Raw data
§

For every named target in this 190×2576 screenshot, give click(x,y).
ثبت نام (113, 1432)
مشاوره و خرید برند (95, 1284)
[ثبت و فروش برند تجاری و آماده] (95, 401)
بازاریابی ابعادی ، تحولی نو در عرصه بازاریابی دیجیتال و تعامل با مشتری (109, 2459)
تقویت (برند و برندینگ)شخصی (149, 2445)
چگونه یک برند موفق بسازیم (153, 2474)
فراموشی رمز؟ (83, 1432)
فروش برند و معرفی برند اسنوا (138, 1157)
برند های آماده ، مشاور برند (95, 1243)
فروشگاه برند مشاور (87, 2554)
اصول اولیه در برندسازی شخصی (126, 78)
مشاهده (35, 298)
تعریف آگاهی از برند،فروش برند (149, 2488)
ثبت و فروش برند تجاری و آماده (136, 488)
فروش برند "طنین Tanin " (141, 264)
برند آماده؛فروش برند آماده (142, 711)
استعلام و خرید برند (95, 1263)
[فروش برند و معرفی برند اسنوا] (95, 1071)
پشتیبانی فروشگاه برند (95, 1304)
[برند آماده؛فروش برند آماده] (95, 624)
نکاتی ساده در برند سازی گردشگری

§

Your task
The range runs from the line with "اصول اولیه در برندسازی شخصی (126, 78)" to the last line of the entries above, both included. Restate it word for word.

The completed task
اصول اولیه در برندسازی شخصی (126, 78)
مشاهده (35, 298)
تعریف آگاهی از برند،فروش برند (149, 2488)
ثبت و فروش برند تجاری و آماده (136, 488)
فروش برند "طنین Tanin " (141, 264)
برند آماده؛فروش برند آماده (142, 711)
استعلام و خرید برند (95, 1263)
[فروش برند و معرفی برند اسنوا] (95, 1071)
پشتیبانی فروشگاه برند (95, 1304)
[برند آماده؛فروش برند آماده] (95, 624)
نکاتی ساده در برند سازی گردشگری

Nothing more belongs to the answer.